Contents

Discussion

Speed-Up

We have been able to show meaningful speed up by converting a serial code to a parallel MPI version, using a pencil decomposition in the horizontal direction. We are also able to show, in addition to MPI in the horizontal direction, that by parallelizing the vertical domain using OpenMP even better performance can be achieved. However, the speed-up (as is typically the case) depends on the problem size, number of nodes and number of processors used.

We illustrate that using 8 nodes (and the optimal number of processors per node), we achieve approximately 7x speed up when using MPI solely and approximately 10x speed up when combining MPI with OpenMP. If this relationship holds across all the nodes then we would achieve N times speed up for the number of nodes (N) and optimal number of processors (n). Having said that, it should be noted that the speed-up is limited given the different discretizations in x and y directions. We expect to see more speed-up if the y-domain is discretized as Fourier transforms instead of a finite difference stencil as this would allow us to use FFTW with MPI in both dimensions.

Challenges

The main challenges we faced developing a working and accurate version of the serial code in parallel are outlined below:

  1. Developing an understanding of the various data types and initialization required by the FFTW MPI library
  2. Handling the local domain assignments correctly to ensure each processor had the right part of the domain (e.g.
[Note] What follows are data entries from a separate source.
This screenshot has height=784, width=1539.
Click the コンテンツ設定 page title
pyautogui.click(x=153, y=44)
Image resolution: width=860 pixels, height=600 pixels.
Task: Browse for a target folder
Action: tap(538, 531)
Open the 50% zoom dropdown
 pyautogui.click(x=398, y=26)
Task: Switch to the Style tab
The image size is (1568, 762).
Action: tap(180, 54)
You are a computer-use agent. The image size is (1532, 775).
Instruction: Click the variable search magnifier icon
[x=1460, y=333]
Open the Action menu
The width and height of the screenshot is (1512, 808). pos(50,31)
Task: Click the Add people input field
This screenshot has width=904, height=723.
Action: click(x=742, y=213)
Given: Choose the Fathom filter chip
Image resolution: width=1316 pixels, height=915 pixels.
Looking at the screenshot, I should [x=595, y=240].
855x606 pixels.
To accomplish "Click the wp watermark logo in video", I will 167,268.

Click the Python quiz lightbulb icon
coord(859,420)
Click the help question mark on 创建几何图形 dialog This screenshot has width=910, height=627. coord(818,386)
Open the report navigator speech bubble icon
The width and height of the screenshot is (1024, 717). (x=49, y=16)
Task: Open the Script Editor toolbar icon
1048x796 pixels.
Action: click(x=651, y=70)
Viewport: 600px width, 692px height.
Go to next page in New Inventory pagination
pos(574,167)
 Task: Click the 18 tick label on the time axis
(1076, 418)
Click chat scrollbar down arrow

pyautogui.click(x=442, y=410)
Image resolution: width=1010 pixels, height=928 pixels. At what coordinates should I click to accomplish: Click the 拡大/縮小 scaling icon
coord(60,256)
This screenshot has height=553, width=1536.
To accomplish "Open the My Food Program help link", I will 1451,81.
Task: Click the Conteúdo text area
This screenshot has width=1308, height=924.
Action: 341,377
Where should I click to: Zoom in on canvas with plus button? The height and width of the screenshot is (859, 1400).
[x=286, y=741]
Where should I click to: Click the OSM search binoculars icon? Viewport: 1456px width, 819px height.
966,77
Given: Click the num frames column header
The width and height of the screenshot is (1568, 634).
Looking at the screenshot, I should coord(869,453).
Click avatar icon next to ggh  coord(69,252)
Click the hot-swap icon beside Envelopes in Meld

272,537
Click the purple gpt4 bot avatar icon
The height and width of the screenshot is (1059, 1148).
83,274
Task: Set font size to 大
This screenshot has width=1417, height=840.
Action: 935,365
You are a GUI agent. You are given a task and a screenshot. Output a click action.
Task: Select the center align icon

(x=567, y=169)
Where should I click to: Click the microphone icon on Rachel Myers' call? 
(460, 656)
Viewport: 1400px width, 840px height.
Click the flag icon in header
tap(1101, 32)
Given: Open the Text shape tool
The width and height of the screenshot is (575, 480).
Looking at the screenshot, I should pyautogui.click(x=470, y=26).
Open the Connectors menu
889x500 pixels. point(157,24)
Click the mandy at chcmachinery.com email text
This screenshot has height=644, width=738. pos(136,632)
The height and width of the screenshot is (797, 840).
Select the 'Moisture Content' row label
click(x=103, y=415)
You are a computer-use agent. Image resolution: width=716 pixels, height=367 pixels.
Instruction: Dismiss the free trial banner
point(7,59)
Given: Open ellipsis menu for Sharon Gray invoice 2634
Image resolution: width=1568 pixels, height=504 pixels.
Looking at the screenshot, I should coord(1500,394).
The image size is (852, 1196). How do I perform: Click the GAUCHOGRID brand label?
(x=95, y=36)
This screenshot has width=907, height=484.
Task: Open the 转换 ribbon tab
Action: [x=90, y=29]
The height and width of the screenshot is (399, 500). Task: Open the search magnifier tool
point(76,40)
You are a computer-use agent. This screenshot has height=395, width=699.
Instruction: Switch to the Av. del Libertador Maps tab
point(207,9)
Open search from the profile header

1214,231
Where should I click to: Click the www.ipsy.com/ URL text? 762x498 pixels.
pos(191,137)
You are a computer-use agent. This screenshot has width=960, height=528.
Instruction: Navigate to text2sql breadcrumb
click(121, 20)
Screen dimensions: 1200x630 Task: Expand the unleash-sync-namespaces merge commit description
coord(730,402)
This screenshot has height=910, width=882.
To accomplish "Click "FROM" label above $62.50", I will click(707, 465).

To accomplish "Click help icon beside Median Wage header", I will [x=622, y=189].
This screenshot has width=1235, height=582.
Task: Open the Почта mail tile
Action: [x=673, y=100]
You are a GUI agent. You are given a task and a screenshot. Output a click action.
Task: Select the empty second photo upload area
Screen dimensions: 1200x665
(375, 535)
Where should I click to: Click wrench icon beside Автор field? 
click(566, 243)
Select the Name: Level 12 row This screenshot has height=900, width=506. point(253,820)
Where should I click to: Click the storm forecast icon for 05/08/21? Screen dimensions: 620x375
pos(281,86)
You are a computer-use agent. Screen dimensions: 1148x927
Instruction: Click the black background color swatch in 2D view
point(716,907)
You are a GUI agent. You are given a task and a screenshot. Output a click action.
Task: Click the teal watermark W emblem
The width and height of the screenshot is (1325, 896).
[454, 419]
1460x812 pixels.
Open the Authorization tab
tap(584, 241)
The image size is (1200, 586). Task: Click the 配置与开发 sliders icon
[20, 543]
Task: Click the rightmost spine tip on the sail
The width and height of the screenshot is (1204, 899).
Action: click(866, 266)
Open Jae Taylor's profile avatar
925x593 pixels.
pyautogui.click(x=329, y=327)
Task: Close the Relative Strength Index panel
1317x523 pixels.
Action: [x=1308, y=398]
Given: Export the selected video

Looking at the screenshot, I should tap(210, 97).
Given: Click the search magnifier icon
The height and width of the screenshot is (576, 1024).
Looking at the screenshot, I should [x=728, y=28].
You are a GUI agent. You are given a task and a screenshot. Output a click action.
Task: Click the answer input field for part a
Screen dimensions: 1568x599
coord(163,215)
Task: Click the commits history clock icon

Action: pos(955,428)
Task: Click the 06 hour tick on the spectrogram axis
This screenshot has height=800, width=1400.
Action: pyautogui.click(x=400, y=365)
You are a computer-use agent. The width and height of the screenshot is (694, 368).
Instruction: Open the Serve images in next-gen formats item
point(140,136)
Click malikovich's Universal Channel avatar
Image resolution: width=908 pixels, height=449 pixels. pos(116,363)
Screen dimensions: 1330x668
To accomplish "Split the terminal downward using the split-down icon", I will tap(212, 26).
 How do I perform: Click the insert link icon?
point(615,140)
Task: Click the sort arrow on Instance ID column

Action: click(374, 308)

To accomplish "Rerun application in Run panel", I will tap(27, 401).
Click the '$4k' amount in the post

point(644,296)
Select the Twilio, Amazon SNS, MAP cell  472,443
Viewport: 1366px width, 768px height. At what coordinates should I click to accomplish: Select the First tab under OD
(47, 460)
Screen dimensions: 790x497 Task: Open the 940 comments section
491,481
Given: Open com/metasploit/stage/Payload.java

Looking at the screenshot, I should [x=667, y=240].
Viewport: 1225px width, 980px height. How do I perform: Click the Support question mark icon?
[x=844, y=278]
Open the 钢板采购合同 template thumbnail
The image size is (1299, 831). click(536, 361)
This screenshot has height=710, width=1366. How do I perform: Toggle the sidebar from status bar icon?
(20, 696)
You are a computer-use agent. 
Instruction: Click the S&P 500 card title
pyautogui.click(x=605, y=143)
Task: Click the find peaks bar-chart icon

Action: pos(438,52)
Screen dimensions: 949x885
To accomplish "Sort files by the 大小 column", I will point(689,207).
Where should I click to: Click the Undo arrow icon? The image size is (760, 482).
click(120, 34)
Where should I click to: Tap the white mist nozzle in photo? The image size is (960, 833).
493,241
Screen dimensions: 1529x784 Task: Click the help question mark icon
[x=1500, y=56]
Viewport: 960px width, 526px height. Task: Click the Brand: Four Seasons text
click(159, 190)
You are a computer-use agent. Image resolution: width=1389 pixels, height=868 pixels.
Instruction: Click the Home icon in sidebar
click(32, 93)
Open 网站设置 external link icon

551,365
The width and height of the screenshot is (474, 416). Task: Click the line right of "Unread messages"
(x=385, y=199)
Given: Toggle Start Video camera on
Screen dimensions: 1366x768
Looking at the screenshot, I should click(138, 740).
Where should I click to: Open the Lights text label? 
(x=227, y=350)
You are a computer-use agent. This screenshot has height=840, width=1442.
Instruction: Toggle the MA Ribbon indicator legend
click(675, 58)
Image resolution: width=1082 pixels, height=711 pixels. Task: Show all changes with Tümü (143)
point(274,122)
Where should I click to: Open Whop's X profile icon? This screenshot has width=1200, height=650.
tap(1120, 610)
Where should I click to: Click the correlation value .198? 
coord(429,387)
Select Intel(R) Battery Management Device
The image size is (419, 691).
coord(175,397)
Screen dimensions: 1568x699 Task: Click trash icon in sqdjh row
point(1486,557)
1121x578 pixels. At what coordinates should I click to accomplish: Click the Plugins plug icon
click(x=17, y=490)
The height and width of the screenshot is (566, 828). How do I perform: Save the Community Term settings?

Kx modes in Fourier space) which involved line-by-line analysis of the entire code
  3. Working within a complex code base of thousands of lines of Fortran code and developing an adequate understanding of the underlying mathematics to inform the application design
  4. Validating the correctness of parallel output and performing painstaking debugging to identify the root cause for discrepancies between the two versions initially
  5. Securing the necessary compute resource on Odyssey was a challenge (it was very difficult to get allocated 8 entire nodes, i.e. 32 processors per node, for example)

Conclusions & Next Steps

We successfully implemented and validated a parallel version of Sondak et al’s Rayleigh–Bénard Convection solver using both MPI only and MPI/OpenMP across single and multiple nodes and varying number of processors.

Using 8 nodes, Nx=65,536, Ra=5000 and 32 processors we are able to achieve a speed-up of c. 7x using MPI only and c. 10x using MPi/OpenMP compared to the serial version with the same parameters. We also illustrate that optimal performance significantly depends on number of nodes and number of processors used as well as the size of the domain. Larger domains tend to have a larger number of optimal processors after which communication overhead becomes too large.

The analysis forms a strong foundation to extend the problem into 3-D as long as discretizations across all the dimensions are the same (e.g., finite differences or FFT’s throughout). As such, the analysis could lend itself to interesting research and further work in this context.

Acknowledgements

We would like to sincerely thank David Sondak for providing us with a working serial version of the code as well as for his support and encouragement throughout the design and implementation process. We would also like to extend our thanks to Ignacio Llorente for his support during lab sessions. Finally, we would like to thank the FAS Research Computing members for helping us navigate SLURM jobs on Odyssey.